Before any surgery, patients must give an informed consent indicating that they are aware of the procedure.
In cases where they are not able to give consent, the guardian or parent does it for them. Which begs the question, why are corrective surgeries done on children who did not participate in the consent process?
“A patient [child] needs to participate in the consent process.Some have argued that the reconstructive surgery should be done when the child is eight years, others say 13, but the question is when does a child become able to understand the implications of the decision when they undergo an operation?” Hansen says. He further says for corrective surgery to be done, she/he must undergo a number of tests, including a biochemical test to determine the hormone and electrolyte level in the body, a chromosomal study, a physical examination, additional imaging tests such as ultrasound, CT scans, MRIs, etc. The findings are then presented to the family to make a decision.
“When we do operations we do it to make the patient more masculine or feminine by doing a genitoplasty. It’s not that I’m converting the patients, I am masculinising or feminising them by reconstructing what’s already there,” Hansen says
But is it really necessary to make these patients perfect? Kyle Knight, a Human Rights Watch researcher, says surgeries should only be done to intersex adults and not children.
“Children simply cannot consent, so medically unnecessary procedures such as operations to reduce the size of the clitoris, remove gonads that are not malignant, or increase the size of the vagina, simply should not be done until the individual can consent to them,” he says.
“In any instance when surgery is needed to secure the health of the intersex child, it should be considered a valid healthcare option. For example, if the child cannot urinate, and surgery is needed, then that is a medically necessary surgery.”
Malta is the only country in the world that has banned surgery on intersex children, while South Africa is the only African country that requires a court order before a child undergoes surgery.
Intersex Persons Society of Kenya director James Karanja says they are not opposed to reconstructive surgery but they want the government to put in place guidelines on how it should be conducted.

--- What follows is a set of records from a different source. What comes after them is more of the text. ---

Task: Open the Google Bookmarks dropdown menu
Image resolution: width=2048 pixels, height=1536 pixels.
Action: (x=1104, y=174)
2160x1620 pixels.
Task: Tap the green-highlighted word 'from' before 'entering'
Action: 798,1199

“If banned it would deny these children their right to healthcare. We however do not support cosmetic surgeries that are currently being done, since the surgeries are irreversible some children get assigned the wrong sex,” he said.
Research done by the HRW shows that there is no reason to change the size of an infant’s clitoris or create a vagina for a three-year-old other than to make that child conform to traditional ideas of what “men” and “women” should look like.
“That’s not medicine. That’s social norms and proposing a surgical solution to social “problems” of having a body that is a little different has no place in a medical profession that took an oath to “do no harm.”
It is for this reason that people advocating the rights of intersex persons believe that any child who needs surgery that is medically necessary should have access to it. Cosmetic ones however should wait until a person is old enough to decide for themselves, they say.